Simmonds sets world record
ByEurosport
Updated 09/03/2012 at 12:35 GMT
Paralympic swimmer Ellie Simmonds made history as she became the first person to break a world record in London's new Olympic pool.
Simmonds produced a stunning swim to shave nearly a second off her own 200 metres medley best, clocking 3:08.14.
The 17-year old, a double Paralympic champion in Beijing, has enjoyed a successful week at the British Gas Swimming Championships, also achieving the London 2012 qualifying standard in the 50m, 100m and 400m freestyle.
"To come into the 200 and smash my world record, I just can't believe it," she said. "I'm so chuffed.
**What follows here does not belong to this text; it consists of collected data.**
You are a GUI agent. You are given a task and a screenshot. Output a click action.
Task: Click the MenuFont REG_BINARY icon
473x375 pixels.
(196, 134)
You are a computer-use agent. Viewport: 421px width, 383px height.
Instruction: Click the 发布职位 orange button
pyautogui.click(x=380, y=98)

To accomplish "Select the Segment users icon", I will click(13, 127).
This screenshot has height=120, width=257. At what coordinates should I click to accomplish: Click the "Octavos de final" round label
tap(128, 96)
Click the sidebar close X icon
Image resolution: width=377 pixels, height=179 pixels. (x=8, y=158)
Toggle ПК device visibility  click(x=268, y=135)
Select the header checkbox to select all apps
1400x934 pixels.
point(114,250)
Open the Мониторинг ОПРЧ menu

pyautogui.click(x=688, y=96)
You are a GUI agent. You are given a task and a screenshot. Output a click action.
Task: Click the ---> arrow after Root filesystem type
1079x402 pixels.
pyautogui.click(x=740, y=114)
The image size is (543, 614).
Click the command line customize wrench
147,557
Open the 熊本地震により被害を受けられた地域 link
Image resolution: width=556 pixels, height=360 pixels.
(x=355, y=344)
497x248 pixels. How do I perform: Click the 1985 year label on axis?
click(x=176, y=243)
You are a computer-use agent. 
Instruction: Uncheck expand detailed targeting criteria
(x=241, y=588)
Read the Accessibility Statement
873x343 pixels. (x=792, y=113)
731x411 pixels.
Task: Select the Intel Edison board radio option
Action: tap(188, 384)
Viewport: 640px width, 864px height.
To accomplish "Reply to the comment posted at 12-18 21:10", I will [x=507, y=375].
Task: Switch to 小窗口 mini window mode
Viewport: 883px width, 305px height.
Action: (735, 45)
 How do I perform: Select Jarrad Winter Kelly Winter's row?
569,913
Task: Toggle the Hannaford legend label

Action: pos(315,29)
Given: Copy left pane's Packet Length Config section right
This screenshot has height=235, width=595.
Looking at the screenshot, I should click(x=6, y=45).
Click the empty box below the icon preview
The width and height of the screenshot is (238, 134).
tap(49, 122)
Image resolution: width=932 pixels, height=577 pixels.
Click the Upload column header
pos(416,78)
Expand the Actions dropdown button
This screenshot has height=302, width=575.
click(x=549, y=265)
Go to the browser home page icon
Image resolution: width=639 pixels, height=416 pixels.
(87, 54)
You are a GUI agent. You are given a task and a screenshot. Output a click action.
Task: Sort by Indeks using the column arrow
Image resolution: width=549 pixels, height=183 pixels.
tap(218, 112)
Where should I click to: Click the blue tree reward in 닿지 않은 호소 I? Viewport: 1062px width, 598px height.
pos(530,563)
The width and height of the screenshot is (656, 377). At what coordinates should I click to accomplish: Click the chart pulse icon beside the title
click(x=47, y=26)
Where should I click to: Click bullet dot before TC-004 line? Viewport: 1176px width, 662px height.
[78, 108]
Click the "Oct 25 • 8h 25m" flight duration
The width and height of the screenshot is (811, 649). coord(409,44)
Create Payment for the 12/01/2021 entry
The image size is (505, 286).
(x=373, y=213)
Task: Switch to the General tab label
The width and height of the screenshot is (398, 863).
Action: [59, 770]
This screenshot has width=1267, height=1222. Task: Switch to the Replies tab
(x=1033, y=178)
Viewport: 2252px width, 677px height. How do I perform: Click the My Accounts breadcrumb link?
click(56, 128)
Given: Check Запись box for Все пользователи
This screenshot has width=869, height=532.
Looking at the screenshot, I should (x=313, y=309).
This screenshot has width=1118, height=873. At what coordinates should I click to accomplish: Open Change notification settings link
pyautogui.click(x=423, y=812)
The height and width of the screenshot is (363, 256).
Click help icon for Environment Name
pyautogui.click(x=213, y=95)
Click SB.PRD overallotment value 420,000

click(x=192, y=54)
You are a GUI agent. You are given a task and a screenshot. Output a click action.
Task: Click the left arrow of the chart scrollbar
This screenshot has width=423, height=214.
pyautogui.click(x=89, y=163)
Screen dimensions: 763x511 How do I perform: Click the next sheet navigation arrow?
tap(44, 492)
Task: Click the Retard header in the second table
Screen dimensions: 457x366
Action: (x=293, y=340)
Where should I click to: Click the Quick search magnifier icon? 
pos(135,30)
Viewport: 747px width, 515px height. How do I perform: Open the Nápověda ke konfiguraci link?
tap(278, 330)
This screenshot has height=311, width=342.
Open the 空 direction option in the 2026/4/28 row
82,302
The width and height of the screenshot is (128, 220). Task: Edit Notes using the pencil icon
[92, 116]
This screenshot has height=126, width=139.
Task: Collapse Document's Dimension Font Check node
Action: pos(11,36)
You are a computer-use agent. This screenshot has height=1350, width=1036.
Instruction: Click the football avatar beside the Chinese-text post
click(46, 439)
I was really emotional, I just couldn't believe it.
"To get a world record in this pool in front of the home fans is just amazing.
"It is going to be really good in the summer, to have a home crowd and everyone cheering and knowing it is going to be ten times more in the Paralympics and I can't wait."
However, by the standards of recent British Championships, most notably 2008 and 2009, records and personal bests have been few and far between this week among the sport's established names.
Since Fina, swimming's world governing body, outlawed non-textile 'supersuits', competitors have had to recalibrate their expectations.
At the Beijing Olympics 25 world records were set, including Rebecca Adlington's best in the 800m freestyle.
One year later, the World Championships in Rome were dubbed the 'plastic Games' such was the appliance of science to swim suit technology, with a massive 43 world records broken.
In contrast, at last year's World Championship in Shanghai, just two swimmers set new marks - Ryan Lochte in the 200m medley and China's Sun Yang in the 1500m freestyle.
So enjoy and saviour Simmonds's new best - and don't expect the Olympic record books, flawed almost beyond recognition by the sport's unfortunate flirtation with NASA technology, to be too extensively rewritten in the months ahead.